Additional taxpayer dollars have been funneled through the Commodity Credit Corporation. The CCC has devolved into an expensive slush fund, enabling the Agriculture Department to allocate tens of billions of dollars for special-interest projects without gaining congressional approval. One example is the $23 billion spent to soften the economic blow of then-President Donald Trump’s trade war.

Congress must do its job. If CCC programs are genuinely important, Congress should finance increased spending either by raising revenue or by trimming less-critical programs.

Senators Charles Grassley, R-Iowa; Roger Marshall, R-Kansas; and Mike Braun, R-Indiana; deserve credit for introducing a bill to rein in CCC spending. Considering the current 2018 farm bill is projected to cost taxpayers a record $1.4 trillion, their legislation represents an important step toward controlling federal spending instead of expanding it.

Other opportunities also exist to build resilience, instead of perpetuating certain agricultural producers’ dependence on taxpayer subsidies.

One approach is to incorporate risk-reducing practices into federal crop insurance premiums, analogous to a good driver’s discount for auto insurance.

This would encourage American farmers to invest in agricultural practices that improve soil, water and land, building resilience to increasingly costly droughts, wildfires, floods and other climate disasters.

The Inflation Reduction Act of 2022 provided nearly $20 billion for related agricultural conservation programs. If targeted properly, these funds could deliver substantial benefits for taxpayers, farmers and the environment.

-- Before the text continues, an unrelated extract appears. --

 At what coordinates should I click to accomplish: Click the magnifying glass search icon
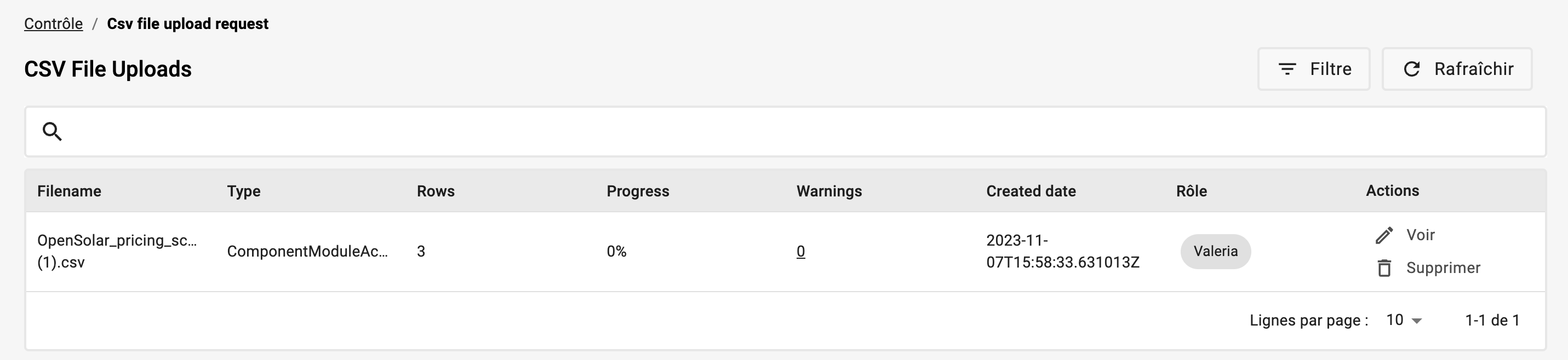[53, 131]
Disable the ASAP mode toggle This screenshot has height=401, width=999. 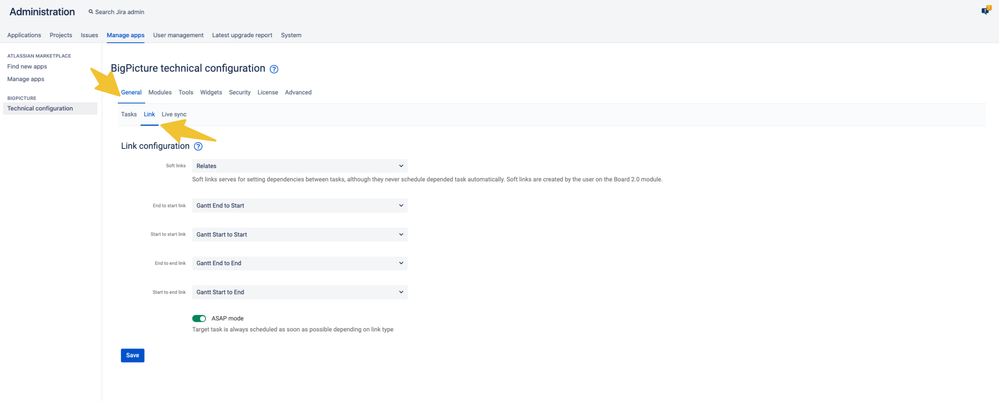[x=199, y=318]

Some lawmakers, however, propose redirecting this spending to the farm bill for non-climate priorities. Popular conservation funding should not be squandered on unnecessary subsidies for large, affluent agribusinesses.

As the nation watches Congress struggle with the fundamental task of funding the government, the timing could not be better to craft a fiscally responsible farm bill.

With common-sense approaches, we can, and must, rein in wasteful spending while supporting the farmers who need the most help building long-term economic and climate resilience.